Un terme qui fait son chemin dans les rédactions, à la faveur d’une nouvelle génération
Pour Chloé Thibaud, autrice et journaliste à Simone Media, « depuis que j’ai commencé mon éducation féministe il y a cinq ou six ans, c’est un terme que j’ai croisé d’abord à travers les réseaux sociaux, mais comme un paquet de termes, sur des comptes engagés. Mais qui ne vient pas des journalistes généralistes » explique-t-elle. Il y a quelques temps, dans la newsletter Pause Simone, elle retranscrivait sa rencontre avec un masculiniste. Chloé Thibaud fait partie de cette génération de journalistes qui ont grandi avec les réseaux sociaux et les mouvements féministes 2.0, qui ont vécu le #MeToo à l’âge adulte et ont bien vu venir le backlash. Il y a quelques semaines, la journaliste Alicia Mihami a signé un article pour TV5 Monde sur Andrew Tate, retraçant le parcours de l’influenceur masculiniste. « Il y a quelques années, ça n’aurait pas été possible de faire ce genre de sujets. C’est aussi parce qu’on entre dans les rédactions, qu’on se bat pour faire avancer ces choses-là » développe-t-elle.
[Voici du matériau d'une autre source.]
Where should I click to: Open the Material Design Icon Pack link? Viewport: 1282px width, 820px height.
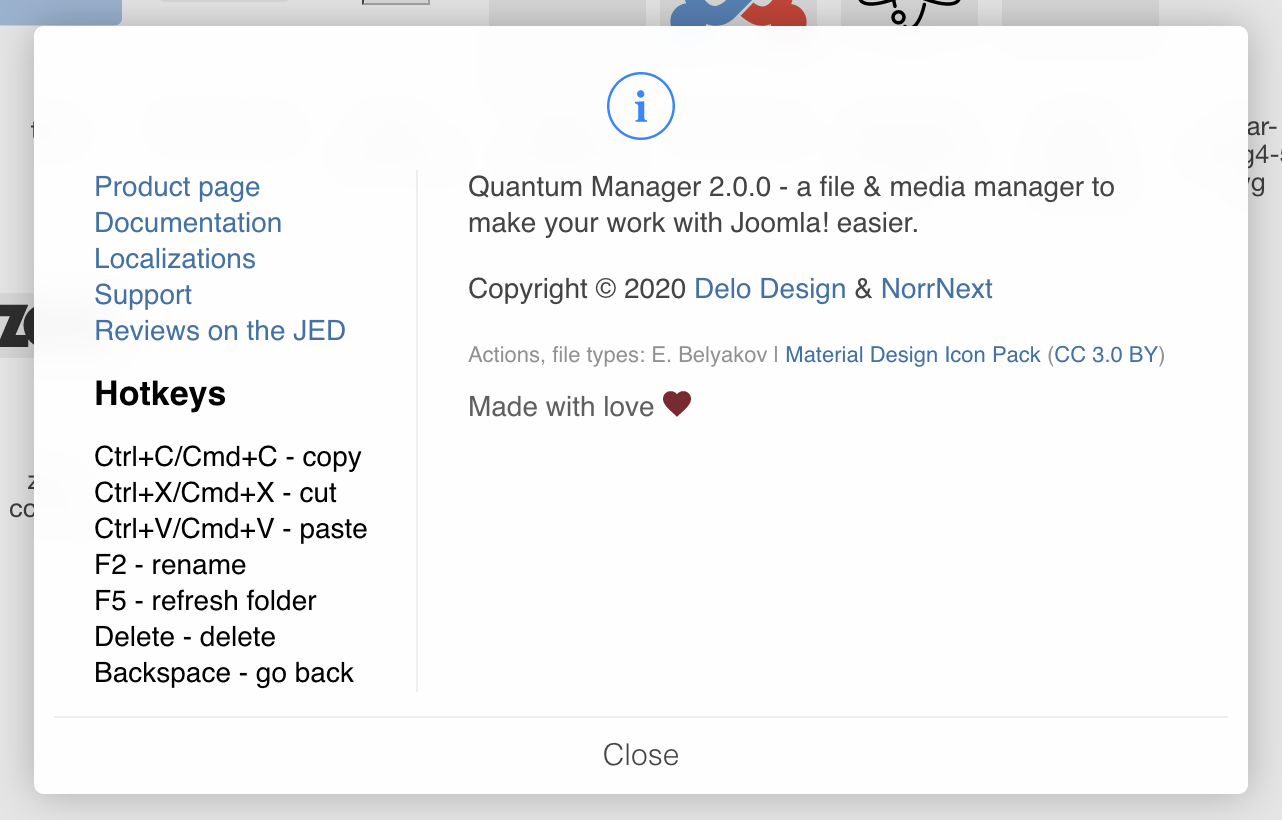click(x=912, y=355)
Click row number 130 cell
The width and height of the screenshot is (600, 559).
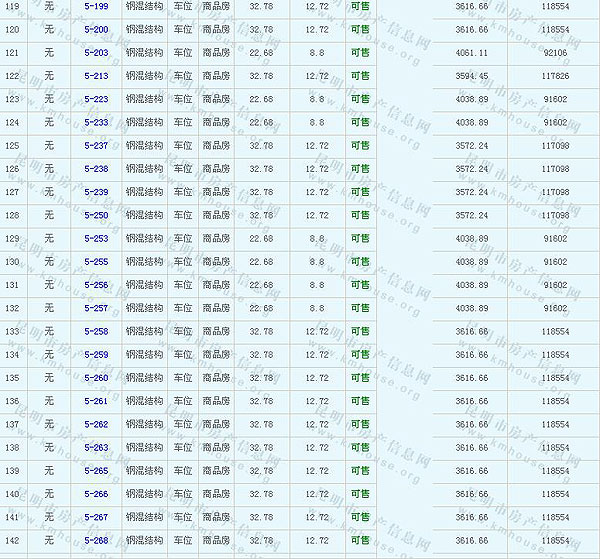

Dans son rapport, le HCE énumère les nombreuses campagnes de dénigrement et les cyberviolences vécues par les femmes en ligne, comme dans l’affaire Johnny Depp/Amber Heard ou à travers les propos violents de l’influenceur masculiniste Andrew Tate. Ces exemples, appuyés par les travaux de la journaliste Lucie Ronfaut et de l’autrice et militante Rose Lamy, montrent que les instances officielles, comme le HCE ou bien les médias généralistes, prennent (enfin) en compte ce qui se passe en ligne. Car les cyberviolences (cyberharcèlement, violences sexistes et sexuelles, intimidation…) sont dans le continuum des violences de la « vraie vie ». Pour Alicia Mihami, l’utilisation du terme « masculiniste » par les médias est aussi un signe d’une meilleure connaissance des réseaux sociaux de la part des journalistes. « C’est un terme qui vient plutôt des réseaux, des comptes féministes sur Instagram. Et qu’on voit déjà dans les médias anglosaxons depuis un moment » ajoute-t-elle.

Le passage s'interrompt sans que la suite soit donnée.